Problem requirements: Of all the lines in the entries below, give again exactly those starting at the line containing "Click the drag handle beside the Job block" and ending at the line containing "The width and", both ends included, and no others.

Listed records:
----------

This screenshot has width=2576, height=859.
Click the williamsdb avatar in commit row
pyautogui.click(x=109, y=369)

----------

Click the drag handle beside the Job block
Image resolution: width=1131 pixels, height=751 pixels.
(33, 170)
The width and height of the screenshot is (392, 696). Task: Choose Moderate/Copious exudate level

----------

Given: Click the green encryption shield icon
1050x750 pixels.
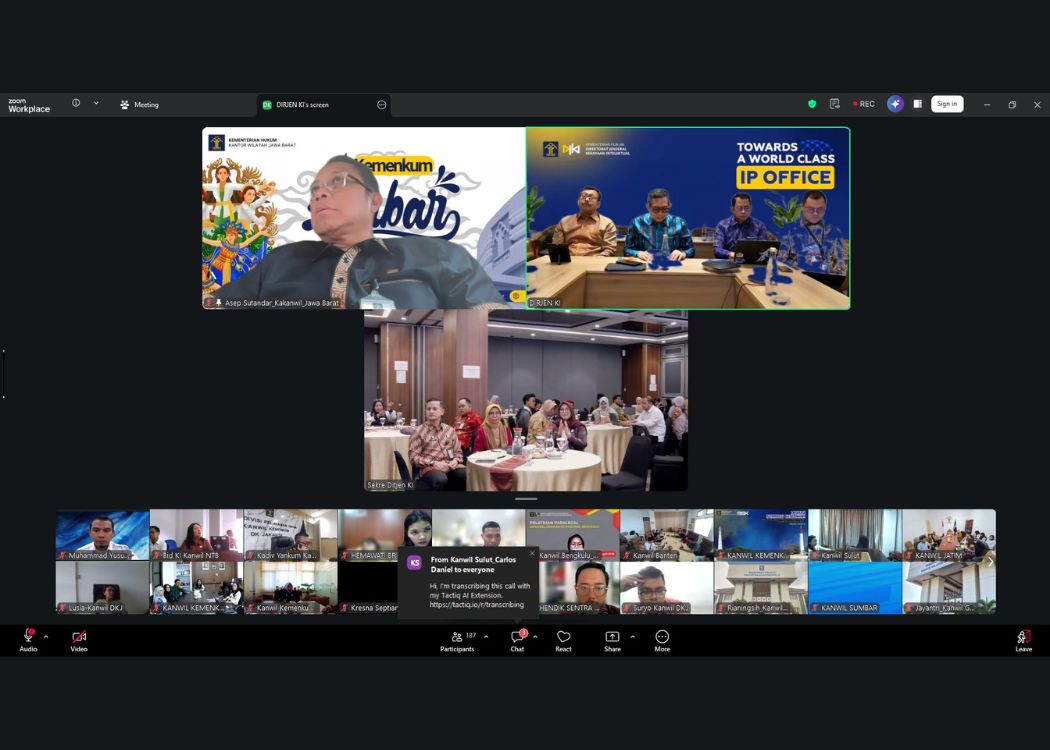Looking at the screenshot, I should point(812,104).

----------

Task answer:
Click the drag handle beside the Job block
Image resolution: width=1131 pixels, height=751 pixels.
(33, 170)
The width and height of the screenshot is (392, 696). Task: Choose Moderate/Copious exudate level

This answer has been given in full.